Partnering with US mills, Cotton Council International has worked vigorously to promote US exports of cotton yarn and fabric to manufacturers in the region under the CAFTA and its predecessor, the Caribbean Basin Trade Partnership Act. Under CAFTA-DR, the region is also a growth market for US cotton fiber.
|Sales Hit Marketing Year High|
Net export sales for the week ending Jan. 15 were 484,900 bales (480-lb) – a marketing year high. This brings total ’08-09 sales to approximately 8.9 million bales. Total sales at the same point in the ’07-08 marketing year were approximately 9.0 million bales. Total new crop (’09-10) sales are 116,000 bales.
Shipments for the week were 163,300 bales, bringing total exports to date to 5.5 million bales, compared with the 5.8 million bales at the comparable point in the ’07-08 marketing year.
|Trio Honored With Genetics Award|
The team of Drs. Al Bell, Forest Robinson and Dave Stelly received the ’08 Cotton Genetics Award by accomplishing a major breakthrough in transferring resistance to reniform nematode from a wild cotton species to upland cotton. The announcement was made at the Beltwide Cotton Improvement Conference.
Dr. Bell is a USDA Agriculture Research Service (ARS) research plant pathologist, Dr. Robinson is a USDA-ARS research zoologist and Dr. Stelly is a professor of Molecular & Environmental Plant Sciences at Texas A&M U.
Also unveiled at the Beltwide:
The ’09 High Cotton awards recipients are: Mike Tate, Huntsville, AL; Jason Luckey, Humboldt, TN; Jimmy Dodson, Corpus Christi, TX; and Danny Locke, Firebaugh, CA. They were recognized at the ’09 Beltwide Cotton Conferences in San Antonio for environmental contributions to their communities. The Cotton Foundation awards program is funded via a grant from Farm Press Publications.

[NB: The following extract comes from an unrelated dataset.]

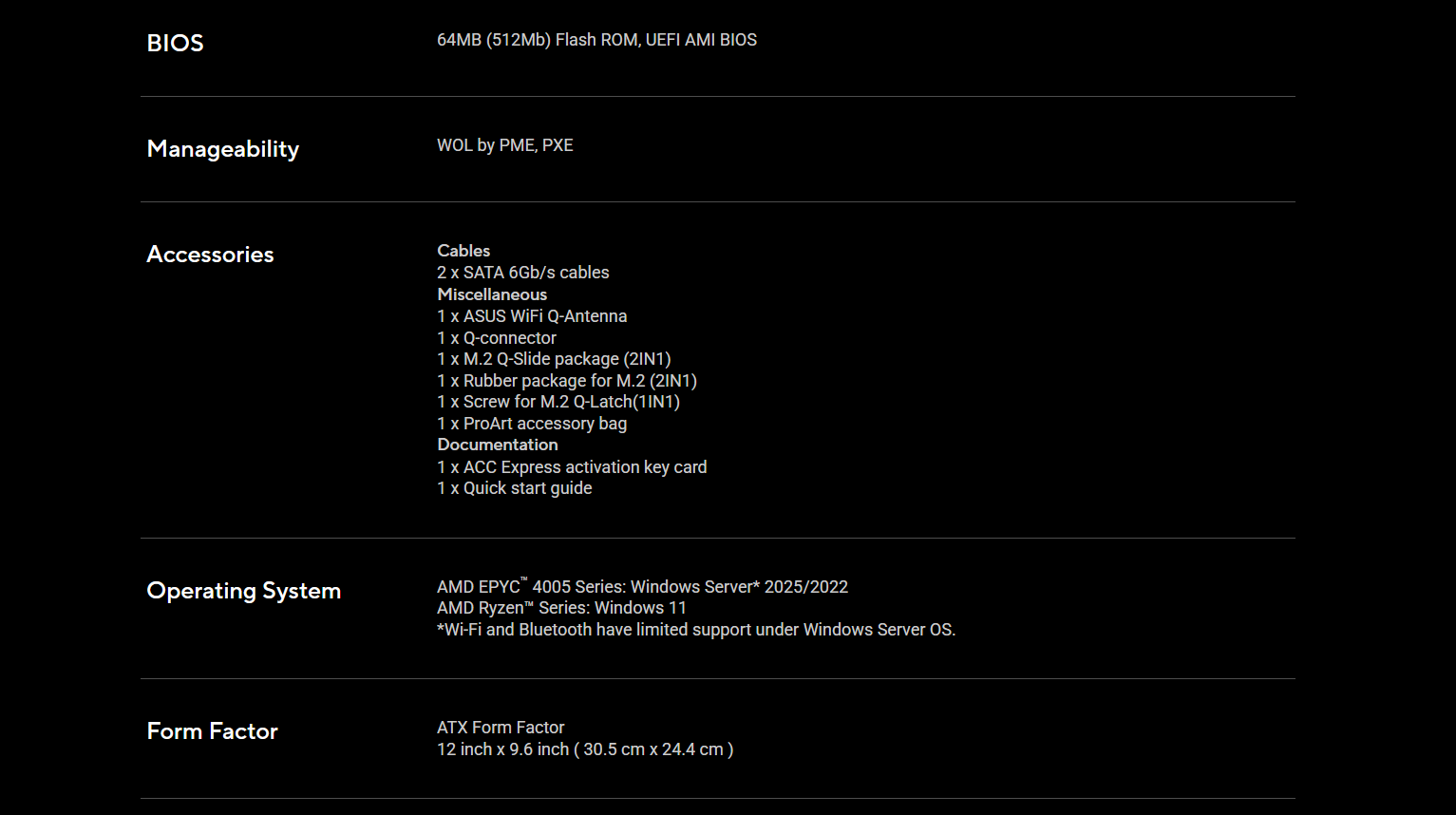Image resolution: width=1456 pixels, height=815 pixels.
Task: Click the AMD Ryzen Series Windows 11 line
Action: point(561,608)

Van Murphy, a Quitman, GA, producer/ginner, was named the Cotton Grower Achievement Award recipient for outstanding and unselfish contributions to the industry. He is the executive manager of BCT Gin Co., Inc., chairman of the National Cotton Ginners Assoc. and has been a Cotton Board director for 13 years.
Dr. Philip Bauer, lead scientist at the USDA- ARS Coastal Plains Soil, Water, and Plant Research Center in Florence, SC, received the Cotton Physiology Researcher of the Year Award. The award is supported by Arysta LifeScience.
Dr. C. Dale Monks, a professor and Extension cotton specialist with Auburn U., was recognized as the ’08 Extension Cotton Specialist of the Year. The award is supported by Bayer CropScience.
Ray Young of Wisner, LA, is the recipient of the Cotton Consultant of the Year ’08 Lifetime Achievement Award presented by Cotton Farming magazine and Syngenta.